#### PASSAGE TO READ ####

Monday, August 30, 2010

Just when I think I have it all figured out....


Less than one hour after I took this picture, this little guy was on his back in the MV ER, getting sewn together like a rag doll. A sad rag doll, by the way.

I have close to 300 pictures from our last jaunt to the island - but this is the one that makes me pause. I can't stop looking at it.

At the moment this picture was taken - if you'd asked me if Dec could conquer the world, I'd have said yes. Without hesitating, "Yes".

But in the hospital minutes later, as I held his tiny hand tight, wiped the crusty blood from his chin and read him boring stories from the kids water safety magazine we found in the lobby, I'd have had a very different answer.

He's a gentle, breakable, split-table, fragile baby.

How often we think we've got it all figured out.

How often I think that my hours spent planning each bit part, or managing each minute will give me more control - only to find that I have no control over any of it.

#### LISTED ENTRIES ####

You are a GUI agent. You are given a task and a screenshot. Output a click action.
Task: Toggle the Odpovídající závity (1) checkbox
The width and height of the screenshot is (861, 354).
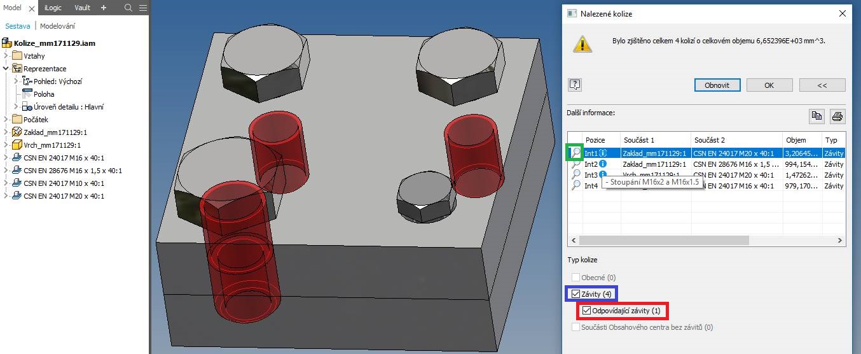[x=586, y=311]
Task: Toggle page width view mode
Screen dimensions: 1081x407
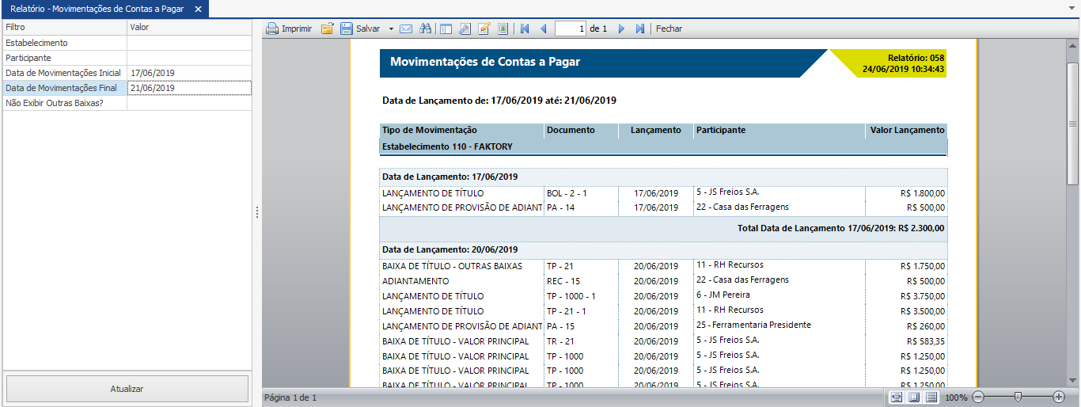Action: (x=897, y=397)
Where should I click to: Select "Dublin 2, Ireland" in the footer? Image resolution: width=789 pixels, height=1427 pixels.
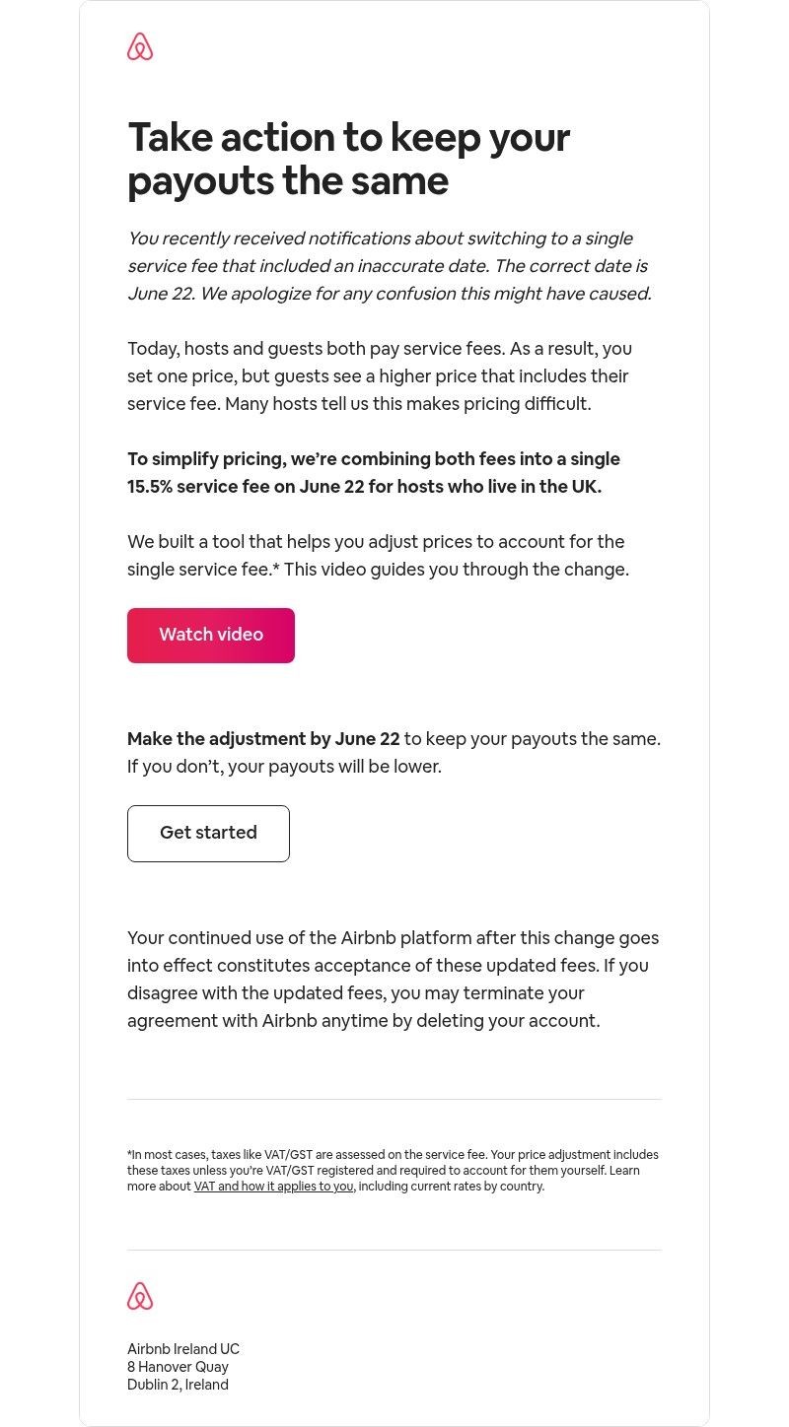(178, 1385)
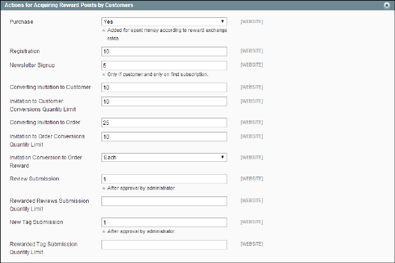This screenshot has height=263, width=395.
Task: Click the note triangle under Review Submission
Action: tap(104, 188)
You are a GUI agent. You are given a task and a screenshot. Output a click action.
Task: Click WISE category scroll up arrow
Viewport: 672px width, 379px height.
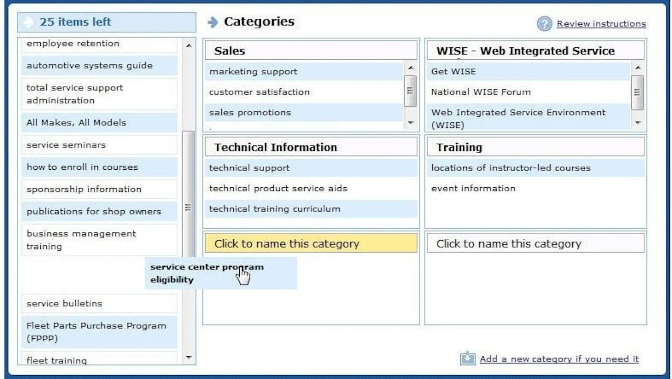point(638,68)
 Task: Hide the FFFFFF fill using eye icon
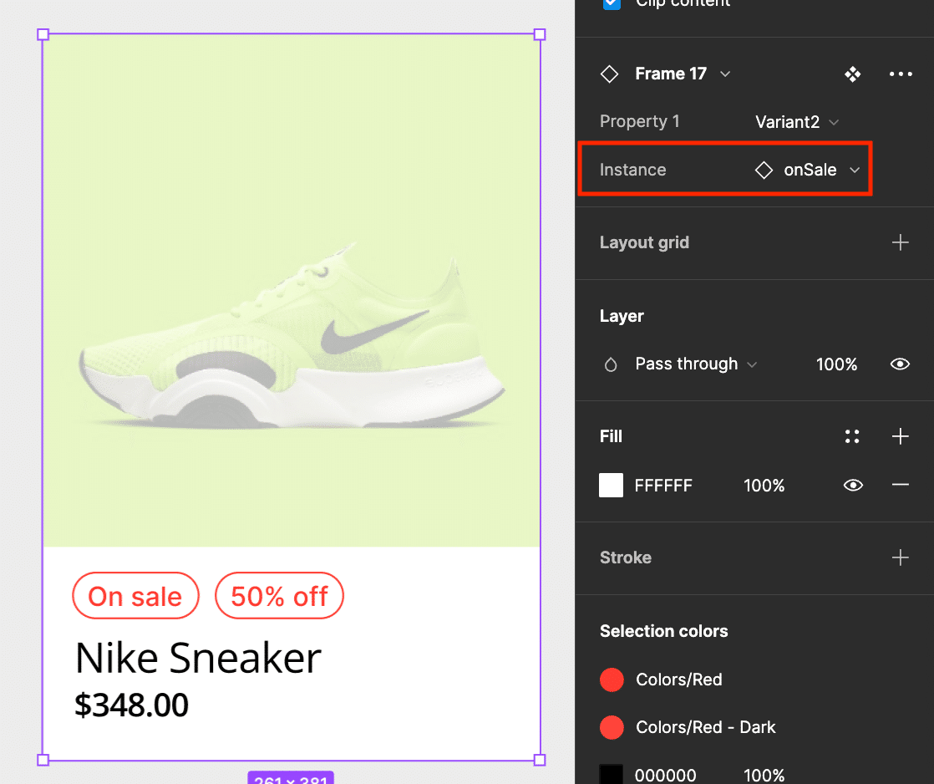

####

> _TASKS TO PERFORM_:
1. Answer these questions about the blog post on Dec's trip to the ER:
(a) About how many pictures does the writer have from the last trip to the island?
(b) How soon after the picture was taken was Dec in the MV ER?
(c) Where did the water safety magazine come from?
2. List every action the writer did for Dec at the hospital, according to the blog post.
3. Write the next part of the blog post about Dec's trip to the ER, picking up after its last sentence.
The records stand apart from the blog post and have no connection to it.

> _ACTIVITY ANSWERS_:
1.
(a) Close to 300.
(b) Less than one hour later.
(c) It was found in the hospital lobby.

2.
- Held his tiny hand tight
- Wiped the crusty blood from his chin
- Read him boring stories from the kids water safety magazine

3.
I'd had Dec's lunch made and waiting for him when Dame ran through the door shouting that we were on our way to the ER and to "grab the keys....quickly..."

Hard to swallow but important to note that it's not my job to have total control either.

My job is to save each memory scrap and kiss each memory scrape and wipe the dirt from banged up knees.

Oh and it's my job to enjoy it too. All of it.

Because just when I think I have it all figured out. I totally, totally don't.

Around each corner is a surprise. In this case, it came by way of blood-soaked tissues and big salty tears. And hours spent looking at gruesome food-clogged stitches and a mouth four times it's normal size.

Even though I'd planned for it to look something like a ham & cheese sandwich with a tall glass of chocolate milk.

(Followed by an afternoon at the beach.)

Oh well.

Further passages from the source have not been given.